Yahoo Enters New Arena
"I give Yahoo a tremendous amount of credit for recognizing the shift in distribution of films and music from the physical to digital," Phil Leigh, senior analyst for Inside Digital Media, a firm that follows the Internet entertainment industry, said. "What we are seeing is a beginning, just like cable programming in the early 1980s."
San Francisco Chronicle
Nov 14, 2004 5:00 AM PT
Is Yahoo going Hollywood?
It's a question that analysts are increasingly asking after the Sunnyvale, California, Web portal's hiring two weeks ago of Lloyd Braun, a former chairman of ABC television. He is charged with overseeing Yahoo's entertainment and media properties, including movies, music, gaming, sports, news and finance.
The thinking is that by recruiting Braun, Yahoo is signaling bigger media aspirations. Namely, the company is setting itself up for a day of digital convergence in which consumers watch films and listen to the latest rock bands online as much as on television sets and stereos.
"I give Yahoo a tremendous amount of credit for recognizing the shift in distribution of films and music from the physical to digital," said Phil Leigh, senior analyst for Inside Digital Media, a firm that follows the Internet entertainment industry. "What we are seeing is a beginning, just like cable programming in the early 1980s."
Driving digital entertainment's higher profile now is the proliferation of high-speed Internet connections. Nearly half of all users now log onto the Internet via broadband, downloading large video and audio files much faster than they could through traditional dial-up connections.
But Yahoo has had a mixed record as a Hollywood wannabe.
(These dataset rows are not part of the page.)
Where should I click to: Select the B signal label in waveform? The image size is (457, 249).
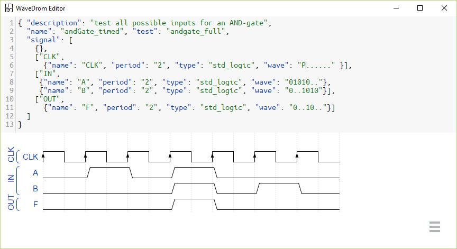click(35, 188)
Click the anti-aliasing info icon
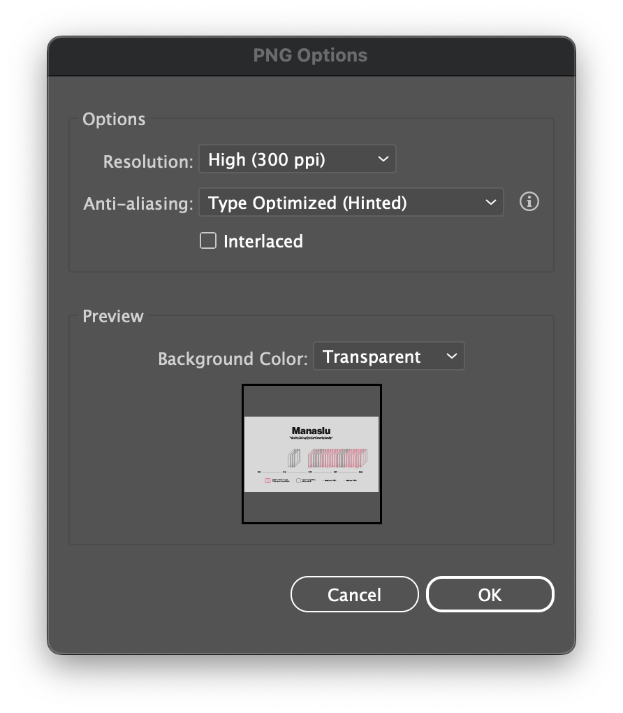623x713 pixels. coord(529,202)
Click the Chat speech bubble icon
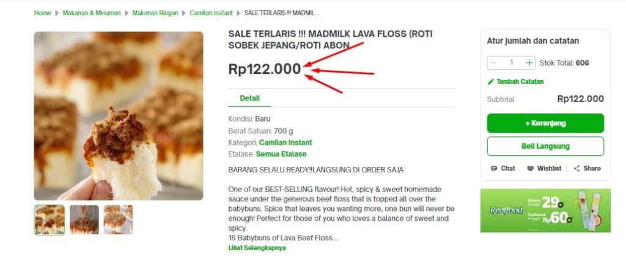The width and height of the screenshot is (626, 258). pos(494,168)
During the dot-com boom, and even more recently, the company has been forced to retreat from several major entertainment initiatives.
Yahoo became infamous for excess during the dot-com boom when it bought online audio and video service Broadcast.com for US$5.7 billion in 1999. The service, which featured primarily dated, B-quality films, drew relatively few users.
Soon after, Yahoo introduced Finance Vision, an online business channel that was broadcast from the company's headquarters. It was canceled in 2002.
Then last year, Yahoo introduced a $9.95 monthly subscription service, Yahoo Platinum, that gave users access to online video and audio content, including the television shows "Survivor" and "American Idol." Just a few months later, the service was quietly shut down because of tepid interest.
Leigh, the analyst, believes that demand for such offerings is higher now, especially with all the new broadband users.
"What we saw during the dot-com boom was a prelude of what was to come," Leigh said. "All those ideas weren't bad, they were just ahead of their time." Braun's job is to bring unique content to Yahoo. His office is in Santa Monica and he is expected to use his Hollywood contacts to get access to their vast audio and video libraries and new productions.
During the Internet's brief history, unique entertainment content has been hard to come by. Many sites have offered much of the same programming, making it difficult to charge for.
Braun led ABC television until April, when the division's parent, Walt Disney Co., undertook a reorganization because of low ratings. Among the shows he helped create were "Desperate Housewives," "The Bachelor" and "Wife Swap." Yahoo has several other executives with Hollywood backgrounds, most notably Terry Semel, the company's chief executive. A former co-chairman of Warner Bros., he still keeps close ties to the movie industry, attending premieres and socializing with celebrities.
Jim Moloshok, an executive in Yahoo's entertainment properties, was also at Warner Bros. He is still with Yahoo, and will report to Braun.
Yahoo's entertainment properties include a movie site that features film trailers and reviews. There's also Launch, a music destination where users can listen to online radio and watch music videos.
To supplement its music offerings, Yahoo said in September that it will acquire Musicmatch, a music downloading service, for approximately $160 million. The site makes money through advertising and by charging for subscriptions to legally download music.
One deal that Semel holds out as an example of things to come is with Mark Burnett Productions, the creator of the hit reality show "The Apprentice" starring Donald Trump. Yahoo hosts the program's Web site.